§ INPUT ROWS
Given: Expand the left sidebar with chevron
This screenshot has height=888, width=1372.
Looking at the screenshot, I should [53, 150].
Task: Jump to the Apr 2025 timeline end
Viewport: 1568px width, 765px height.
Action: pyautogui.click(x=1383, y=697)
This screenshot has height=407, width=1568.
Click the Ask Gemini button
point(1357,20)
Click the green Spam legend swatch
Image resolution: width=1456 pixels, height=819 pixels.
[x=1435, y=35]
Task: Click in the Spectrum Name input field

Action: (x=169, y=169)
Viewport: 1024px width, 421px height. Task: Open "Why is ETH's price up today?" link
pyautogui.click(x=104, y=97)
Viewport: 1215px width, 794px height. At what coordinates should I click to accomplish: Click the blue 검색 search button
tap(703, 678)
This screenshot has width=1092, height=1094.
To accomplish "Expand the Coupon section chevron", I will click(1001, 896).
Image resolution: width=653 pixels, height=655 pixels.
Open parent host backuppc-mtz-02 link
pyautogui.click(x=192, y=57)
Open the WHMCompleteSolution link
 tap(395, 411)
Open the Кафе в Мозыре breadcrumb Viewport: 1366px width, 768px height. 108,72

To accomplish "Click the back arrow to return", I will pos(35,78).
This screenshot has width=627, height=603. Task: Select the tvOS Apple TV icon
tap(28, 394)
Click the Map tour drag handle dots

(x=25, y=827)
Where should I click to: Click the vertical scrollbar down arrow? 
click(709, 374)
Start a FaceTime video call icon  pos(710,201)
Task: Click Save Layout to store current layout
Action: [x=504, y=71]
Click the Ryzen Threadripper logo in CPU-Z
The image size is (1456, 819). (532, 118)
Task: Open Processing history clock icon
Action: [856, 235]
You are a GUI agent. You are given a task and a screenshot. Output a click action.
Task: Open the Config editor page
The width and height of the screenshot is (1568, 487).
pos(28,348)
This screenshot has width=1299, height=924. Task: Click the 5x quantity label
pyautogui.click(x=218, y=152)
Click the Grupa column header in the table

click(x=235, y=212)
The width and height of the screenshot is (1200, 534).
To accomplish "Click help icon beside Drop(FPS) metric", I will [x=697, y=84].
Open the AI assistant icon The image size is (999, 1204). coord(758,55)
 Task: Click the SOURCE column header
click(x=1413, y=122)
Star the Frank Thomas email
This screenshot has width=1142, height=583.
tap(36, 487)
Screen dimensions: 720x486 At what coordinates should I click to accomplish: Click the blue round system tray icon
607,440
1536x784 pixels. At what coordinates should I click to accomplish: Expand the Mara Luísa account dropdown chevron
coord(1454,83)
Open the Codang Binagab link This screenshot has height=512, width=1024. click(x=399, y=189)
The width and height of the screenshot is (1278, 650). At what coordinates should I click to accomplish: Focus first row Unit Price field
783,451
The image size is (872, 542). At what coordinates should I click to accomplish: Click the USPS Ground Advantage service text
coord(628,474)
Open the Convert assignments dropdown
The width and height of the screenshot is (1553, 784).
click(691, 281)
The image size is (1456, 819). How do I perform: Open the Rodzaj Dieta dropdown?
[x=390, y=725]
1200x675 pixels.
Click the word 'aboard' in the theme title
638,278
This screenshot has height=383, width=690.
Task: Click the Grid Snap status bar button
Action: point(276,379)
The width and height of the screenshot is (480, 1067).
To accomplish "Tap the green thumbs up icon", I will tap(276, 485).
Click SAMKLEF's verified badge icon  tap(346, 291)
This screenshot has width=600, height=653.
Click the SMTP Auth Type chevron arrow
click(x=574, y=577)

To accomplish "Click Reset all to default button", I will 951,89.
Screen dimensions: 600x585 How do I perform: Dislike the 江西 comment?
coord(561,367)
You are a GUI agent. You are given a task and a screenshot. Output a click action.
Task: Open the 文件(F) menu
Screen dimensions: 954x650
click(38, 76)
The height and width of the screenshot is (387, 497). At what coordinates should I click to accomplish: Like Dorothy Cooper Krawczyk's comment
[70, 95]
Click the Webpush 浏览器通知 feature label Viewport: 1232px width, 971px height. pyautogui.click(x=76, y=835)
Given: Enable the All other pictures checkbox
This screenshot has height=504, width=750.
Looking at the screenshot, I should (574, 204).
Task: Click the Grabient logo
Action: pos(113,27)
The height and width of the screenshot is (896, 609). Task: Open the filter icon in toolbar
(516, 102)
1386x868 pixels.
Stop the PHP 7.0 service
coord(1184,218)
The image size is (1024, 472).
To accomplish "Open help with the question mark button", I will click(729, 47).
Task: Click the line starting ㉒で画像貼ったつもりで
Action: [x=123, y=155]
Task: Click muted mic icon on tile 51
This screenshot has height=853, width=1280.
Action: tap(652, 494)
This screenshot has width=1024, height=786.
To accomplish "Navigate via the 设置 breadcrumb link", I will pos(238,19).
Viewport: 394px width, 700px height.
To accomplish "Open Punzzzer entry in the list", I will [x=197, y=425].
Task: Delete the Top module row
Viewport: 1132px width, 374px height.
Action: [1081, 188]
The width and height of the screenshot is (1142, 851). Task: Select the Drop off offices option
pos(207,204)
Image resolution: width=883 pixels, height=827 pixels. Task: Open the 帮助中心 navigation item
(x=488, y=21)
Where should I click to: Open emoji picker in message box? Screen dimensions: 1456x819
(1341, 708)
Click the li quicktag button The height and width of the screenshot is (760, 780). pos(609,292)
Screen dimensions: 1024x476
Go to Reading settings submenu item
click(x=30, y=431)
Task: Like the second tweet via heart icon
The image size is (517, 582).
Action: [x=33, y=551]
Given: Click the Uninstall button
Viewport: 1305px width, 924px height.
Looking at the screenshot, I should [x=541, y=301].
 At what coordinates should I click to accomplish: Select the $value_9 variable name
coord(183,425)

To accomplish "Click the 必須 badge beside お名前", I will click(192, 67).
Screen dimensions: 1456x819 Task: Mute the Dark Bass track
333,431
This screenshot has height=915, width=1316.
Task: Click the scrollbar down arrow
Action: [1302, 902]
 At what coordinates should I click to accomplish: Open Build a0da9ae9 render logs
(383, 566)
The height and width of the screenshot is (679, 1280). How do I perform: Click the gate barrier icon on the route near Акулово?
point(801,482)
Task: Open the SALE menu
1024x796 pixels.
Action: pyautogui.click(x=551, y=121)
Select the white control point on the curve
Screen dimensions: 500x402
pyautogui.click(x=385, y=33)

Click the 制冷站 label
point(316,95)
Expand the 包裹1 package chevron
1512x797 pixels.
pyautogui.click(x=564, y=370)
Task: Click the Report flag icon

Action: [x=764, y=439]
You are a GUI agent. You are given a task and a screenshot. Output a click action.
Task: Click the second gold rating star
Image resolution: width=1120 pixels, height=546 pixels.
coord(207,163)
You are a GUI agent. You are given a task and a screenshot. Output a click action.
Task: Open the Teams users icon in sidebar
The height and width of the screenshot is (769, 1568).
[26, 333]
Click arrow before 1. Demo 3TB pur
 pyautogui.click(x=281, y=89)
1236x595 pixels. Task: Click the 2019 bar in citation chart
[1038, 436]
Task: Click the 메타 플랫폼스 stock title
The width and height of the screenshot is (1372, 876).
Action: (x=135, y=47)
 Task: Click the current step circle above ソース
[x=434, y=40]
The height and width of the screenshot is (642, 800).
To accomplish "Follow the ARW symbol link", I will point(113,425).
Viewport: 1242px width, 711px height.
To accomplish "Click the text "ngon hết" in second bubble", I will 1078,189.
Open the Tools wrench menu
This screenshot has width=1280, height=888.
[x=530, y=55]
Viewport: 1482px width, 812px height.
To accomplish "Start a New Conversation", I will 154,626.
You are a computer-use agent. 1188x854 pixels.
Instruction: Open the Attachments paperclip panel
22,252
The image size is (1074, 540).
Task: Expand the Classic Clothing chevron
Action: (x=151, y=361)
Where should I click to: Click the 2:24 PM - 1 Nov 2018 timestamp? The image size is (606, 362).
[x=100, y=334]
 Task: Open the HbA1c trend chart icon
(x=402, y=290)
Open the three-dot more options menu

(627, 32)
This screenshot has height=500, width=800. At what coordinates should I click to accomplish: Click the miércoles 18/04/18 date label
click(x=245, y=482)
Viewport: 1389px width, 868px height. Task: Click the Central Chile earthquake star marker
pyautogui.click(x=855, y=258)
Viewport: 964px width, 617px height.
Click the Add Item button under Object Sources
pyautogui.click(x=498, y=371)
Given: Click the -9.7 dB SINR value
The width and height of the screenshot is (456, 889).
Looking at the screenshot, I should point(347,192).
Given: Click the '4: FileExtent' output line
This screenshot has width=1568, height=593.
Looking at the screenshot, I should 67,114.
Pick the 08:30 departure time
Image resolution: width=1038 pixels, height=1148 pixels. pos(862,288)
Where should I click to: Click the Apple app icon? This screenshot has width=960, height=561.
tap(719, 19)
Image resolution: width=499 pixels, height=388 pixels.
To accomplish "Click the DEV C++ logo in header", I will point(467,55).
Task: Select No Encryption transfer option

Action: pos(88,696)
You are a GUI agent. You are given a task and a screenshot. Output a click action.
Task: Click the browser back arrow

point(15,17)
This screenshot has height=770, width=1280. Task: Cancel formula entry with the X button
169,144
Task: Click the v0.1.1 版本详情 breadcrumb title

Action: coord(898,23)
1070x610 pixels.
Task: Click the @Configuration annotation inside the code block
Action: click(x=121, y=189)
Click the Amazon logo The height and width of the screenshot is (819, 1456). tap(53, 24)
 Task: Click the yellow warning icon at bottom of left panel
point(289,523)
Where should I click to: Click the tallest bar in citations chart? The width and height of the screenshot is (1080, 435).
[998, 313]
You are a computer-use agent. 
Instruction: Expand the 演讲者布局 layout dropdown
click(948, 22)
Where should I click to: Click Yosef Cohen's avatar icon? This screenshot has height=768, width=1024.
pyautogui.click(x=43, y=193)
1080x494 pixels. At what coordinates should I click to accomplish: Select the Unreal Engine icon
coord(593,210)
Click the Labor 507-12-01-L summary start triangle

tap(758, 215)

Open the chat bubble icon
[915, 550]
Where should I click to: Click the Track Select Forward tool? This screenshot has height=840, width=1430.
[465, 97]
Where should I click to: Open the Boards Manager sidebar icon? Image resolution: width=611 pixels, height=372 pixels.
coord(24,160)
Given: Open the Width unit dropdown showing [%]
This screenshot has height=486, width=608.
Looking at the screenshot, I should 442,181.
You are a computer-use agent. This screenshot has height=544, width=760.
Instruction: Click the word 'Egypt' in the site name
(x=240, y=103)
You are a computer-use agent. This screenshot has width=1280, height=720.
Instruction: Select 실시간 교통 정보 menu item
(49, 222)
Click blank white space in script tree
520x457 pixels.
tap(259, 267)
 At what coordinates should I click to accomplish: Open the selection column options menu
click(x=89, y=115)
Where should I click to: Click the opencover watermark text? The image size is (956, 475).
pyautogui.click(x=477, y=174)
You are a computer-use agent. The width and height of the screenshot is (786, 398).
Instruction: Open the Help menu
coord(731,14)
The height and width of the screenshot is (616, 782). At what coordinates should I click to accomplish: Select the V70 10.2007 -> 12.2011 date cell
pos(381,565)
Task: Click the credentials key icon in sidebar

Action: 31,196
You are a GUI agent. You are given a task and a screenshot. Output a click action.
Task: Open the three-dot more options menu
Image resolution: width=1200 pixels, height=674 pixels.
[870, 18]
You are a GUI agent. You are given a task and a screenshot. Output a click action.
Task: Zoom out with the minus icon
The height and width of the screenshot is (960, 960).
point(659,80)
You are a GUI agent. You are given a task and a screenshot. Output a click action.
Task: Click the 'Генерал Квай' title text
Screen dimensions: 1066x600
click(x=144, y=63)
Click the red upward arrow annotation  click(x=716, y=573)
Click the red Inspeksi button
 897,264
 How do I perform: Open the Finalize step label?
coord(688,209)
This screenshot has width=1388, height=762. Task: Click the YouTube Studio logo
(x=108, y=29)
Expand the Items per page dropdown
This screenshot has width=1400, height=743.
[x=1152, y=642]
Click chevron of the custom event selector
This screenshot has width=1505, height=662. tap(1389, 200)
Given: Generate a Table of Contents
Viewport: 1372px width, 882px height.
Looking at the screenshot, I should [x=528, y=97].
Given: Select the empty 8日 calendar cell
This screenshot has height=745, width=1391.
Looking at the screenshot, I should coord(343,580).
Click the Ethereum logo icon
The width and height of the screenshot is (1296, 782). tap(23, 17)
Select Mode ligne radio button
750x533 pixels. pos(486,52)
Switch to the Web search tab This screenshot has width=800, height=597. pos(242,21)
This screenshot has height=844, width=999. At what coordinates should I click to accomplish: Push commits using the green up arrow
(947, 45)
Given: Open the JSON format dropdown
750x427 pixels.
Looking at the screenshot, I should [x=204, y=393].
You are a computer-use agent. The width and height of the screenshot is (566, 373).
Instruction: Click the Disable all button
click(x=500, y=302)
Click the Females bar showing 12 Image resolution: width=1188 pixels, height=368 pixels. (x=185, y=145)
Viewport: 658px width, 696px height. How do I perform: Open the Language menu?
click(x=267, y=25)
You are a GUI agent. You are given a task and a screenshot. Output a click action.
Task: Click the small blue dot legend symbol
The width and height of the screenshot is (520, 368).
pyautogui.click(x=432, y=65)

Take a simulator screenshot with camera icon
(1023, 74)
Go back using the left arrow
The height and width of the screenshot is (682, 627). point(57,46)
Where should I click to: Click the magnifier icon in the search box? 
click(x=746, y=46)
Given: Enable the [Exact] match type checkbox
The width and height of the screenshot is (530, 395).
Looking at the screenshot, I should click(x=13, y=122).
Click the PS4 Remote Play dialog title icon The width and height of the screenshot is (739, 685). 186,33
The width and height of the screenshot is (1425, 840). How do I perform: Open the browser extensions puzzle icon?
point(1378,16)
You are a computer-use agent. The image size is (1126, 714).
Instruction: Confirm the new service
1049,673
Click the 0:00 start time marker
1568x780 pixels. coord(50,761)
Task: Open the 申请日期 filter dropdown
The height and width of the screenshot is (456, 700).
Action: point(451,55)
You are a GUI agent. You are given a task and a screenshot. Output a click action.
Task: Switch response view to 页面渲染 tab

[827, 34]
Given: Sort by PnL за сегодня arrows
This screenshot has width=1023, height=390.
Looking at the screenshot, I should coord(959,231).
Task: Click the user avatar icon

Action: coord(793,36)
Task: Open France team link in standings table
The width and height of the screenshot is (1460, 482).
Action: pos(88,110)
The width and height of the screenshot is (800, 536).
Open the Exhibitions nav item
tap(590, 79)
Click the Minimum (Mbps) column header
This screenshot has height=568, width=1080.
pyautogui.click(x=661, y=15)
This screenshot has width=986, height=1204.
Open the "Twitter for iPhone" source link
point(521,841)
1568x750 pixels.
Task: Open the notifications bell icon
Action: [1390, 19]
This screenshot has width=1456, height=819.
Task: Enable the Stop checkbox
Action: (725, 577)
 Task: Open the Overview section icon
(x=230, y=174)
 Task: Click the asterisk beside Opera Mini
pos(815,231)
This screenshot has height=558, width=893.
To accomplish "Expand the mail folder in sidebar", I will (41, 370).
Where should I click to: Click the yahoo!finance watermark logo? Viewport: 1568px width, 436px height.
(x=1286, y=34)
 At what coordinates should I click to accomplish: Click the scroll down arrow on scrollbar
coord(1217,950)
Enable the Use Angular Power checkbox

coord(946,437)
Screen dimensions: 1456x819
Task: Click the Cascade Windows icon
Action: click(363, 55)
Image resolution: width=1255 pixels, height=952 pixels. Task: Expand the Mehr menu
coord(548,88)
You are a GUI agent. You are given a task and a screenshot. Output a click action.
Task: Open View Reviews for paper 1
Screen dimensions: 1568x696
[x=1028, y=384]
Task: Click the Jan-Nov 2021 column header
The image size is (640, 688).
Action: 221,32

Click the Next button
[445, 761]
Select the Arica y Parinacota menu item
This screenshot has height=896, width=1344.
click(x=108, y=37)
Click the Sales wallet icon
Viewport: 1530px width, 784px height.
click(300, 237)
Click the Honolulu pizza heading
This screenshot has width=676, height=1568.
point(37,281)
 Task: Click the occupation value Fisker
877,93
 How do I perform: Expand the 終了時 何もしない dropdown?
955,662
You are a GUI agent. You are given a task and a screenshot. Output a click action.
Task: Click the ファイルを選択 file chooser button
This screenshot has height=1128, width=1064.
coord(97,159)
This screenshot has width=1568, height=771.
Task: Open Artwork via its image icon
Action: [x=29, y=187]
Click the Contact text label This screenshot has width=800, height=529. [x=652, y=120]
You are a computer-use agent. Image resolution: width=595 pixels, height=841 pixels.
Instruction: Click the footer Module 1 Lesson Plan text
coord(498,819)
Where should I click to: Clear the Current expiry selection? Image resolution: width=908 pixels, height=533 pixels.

§ TASK DIRECTIONS
Reproduce everything from the line with "Open the Кафе" down to the line with "Action: [856, 235]" in the listing above, swapping "scrollbar" for "scroll bar" and leaving the rest unchanged.

§ SOLUTION
Open the Кафе в Мозыре breadcrumb Viewport: 1366px width, 768px height. 108,72

To accomplish "Click the back arrow to return", I will pos(35,78).
This screenshot has width=627, height=603. Task: Select the tvOS Apple TV icon
tap(28, 394)
Click the Map tour drag handle dots

(x=25, y=827)
Where should I click to: Click the vertical scroll bar down arrow? 
click(709, 374)
Start a FaceTime video call icon  pos(710,201)
Task: Click Save Layout to store current layout
Action: [x=504, y=71]
Click the Ryzen Threadripper logo in CPU-Z
The image size is (1456, 819). (532, 118)
Task: Open Processing history clock icon
Action: [856, 235]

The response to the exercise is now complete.